In un mondo con la Cina sempre più protagonista e impegnata a guardare a Occidente, anche il Giappone cerca di non stare fermo, a non farsi relegare a paese, anche importante, dell’Asia orientale. Così oggi Tokyo ha raggiunto con l’Unione europea il lungamente negoziato accordo di libero scambio. “La finalizzazione dei negoziati dimostra la forte volontà politica del Giappone e dell’Ue di continuare a innalzare alta la bandiera del libero scambio”, hanno detto in un comunicato comune il presidente della Commissione europea Jean-Claude Juncker e il primo ministro nipponico Shinzo Abe. “L’Ue e il Giappone – continua – s’impegnano a far funzionare l’economia mondiale sulla base dei liberi mercati, aperti ed equi, valorizzando pienamente i nostri valori, combattendo la tentazione del protezionismo”. Il discorso sembra prevalentemente diretto al presidente degli Stati uniti Donald Trump, che col suo messaggio “America First” fa sempre più leva sul protezionismo economico, un passaggio che rischia d’isolare gli Usa e di lasciare spazio ad altre potenze economiche, a partire dalla Cina che, con la sua iniziativa One Belt One Road punta a “riaprire le Vie della Seta” integrando con corridoi di trasporto le due estremità dell’Eurasia e mettendo così in connessione due dei più grandi mercati del pianeta.

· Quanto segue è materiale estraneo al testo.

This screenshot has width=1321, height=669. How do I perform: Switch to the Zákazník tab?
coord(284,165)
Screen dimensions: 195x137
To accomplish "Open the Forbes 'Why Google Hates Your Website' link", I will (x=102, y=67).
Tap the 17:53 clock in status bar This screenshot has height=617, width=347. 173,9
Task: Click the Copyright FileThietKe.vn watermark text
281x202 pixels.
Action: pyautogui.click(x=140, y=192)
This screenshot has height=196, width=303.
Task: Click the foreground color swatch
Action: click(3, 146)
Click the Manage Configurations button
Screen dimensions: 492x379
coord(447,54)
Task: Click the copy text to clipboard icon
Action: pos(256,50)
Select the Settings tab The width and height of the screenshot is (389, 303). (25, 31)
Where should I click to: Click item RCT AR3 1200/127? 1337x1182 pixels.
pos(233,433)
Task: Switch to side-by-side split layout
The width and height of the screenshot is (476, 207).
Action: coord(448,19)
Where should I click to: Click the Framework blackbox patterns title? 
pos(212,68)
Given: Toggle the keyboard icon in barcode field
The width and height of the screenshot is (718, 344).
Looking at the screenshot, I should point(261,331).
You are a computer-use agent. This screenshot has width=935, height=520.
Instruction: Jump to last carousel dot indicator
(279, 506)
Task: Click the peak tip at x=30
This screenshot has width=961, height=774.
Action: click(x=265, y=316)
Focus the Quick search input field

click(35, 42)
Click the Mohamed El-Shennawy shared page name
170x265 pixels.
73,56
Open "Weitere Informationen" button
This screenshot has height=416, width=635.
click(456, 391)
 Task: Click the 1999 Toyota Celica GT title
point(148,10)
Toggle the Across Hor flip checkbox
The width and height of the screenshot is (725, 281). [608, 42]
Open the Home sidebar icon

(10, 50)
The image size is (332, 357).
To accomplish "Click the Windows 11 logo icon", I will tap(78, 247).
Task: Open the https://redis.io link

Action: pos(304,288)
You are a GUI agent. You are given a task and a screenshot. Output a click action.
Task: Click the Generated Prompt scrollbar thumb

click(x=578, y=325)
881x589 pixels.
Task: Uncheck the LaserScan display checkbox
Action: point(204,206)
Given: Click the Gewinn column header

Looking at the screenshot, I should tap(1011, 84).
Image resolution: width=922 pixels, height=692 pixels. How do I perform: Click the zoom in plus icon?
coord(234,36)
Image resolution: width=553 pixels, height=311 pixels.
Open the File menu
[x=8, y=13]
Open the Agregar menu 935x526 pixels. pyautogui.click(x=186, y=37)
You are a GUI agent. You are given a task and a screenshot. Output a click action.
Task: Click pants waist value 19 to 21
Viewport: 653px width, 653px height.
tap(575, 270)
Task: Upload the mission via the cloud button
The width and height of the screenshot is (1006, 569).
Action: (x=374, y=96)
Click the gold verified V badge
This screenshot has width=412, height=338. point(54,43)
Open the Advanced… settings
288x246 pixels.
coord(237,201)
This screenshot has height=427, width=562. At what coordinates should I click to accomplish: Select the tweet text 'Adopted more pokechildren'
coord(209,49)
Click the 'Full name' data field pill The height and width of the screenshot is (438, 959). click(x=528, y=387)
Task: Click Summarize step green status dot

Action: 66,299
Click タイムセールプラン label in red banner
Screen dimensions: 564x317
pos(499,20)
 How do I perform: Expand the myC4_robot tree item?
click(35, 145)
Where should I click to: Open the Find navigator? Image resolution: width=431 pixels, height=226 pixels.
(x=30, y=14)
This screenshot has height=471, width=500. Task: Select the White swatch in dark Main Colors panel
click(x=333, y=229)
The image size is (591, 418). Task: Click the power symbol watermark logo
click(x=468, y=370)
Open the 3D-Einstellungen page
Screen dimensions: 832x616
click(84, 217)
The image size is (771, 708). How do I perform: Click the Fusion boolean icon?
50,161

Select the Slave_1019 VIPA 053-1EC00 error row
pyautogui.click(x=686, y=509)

Di converso, Trump ha tagliato corto su progetti come il Partenariato trans-Pacifico (TPP), il quale puntava a costituire un mercato aperto che avrebbe inglobato oltre il 40 per cento del commercio mondiale, creando profonda delusione nei partner che per anni avevano negoziato su questo progetto e, tra questi, proprio il premier giapponese Abe, il quale fino alla fine ha cercato di convincere Trump, non riuscendovi nonostante sia il leader mondiale considerato in migliori rapporti con l’attuale inquilino della Casa bianca.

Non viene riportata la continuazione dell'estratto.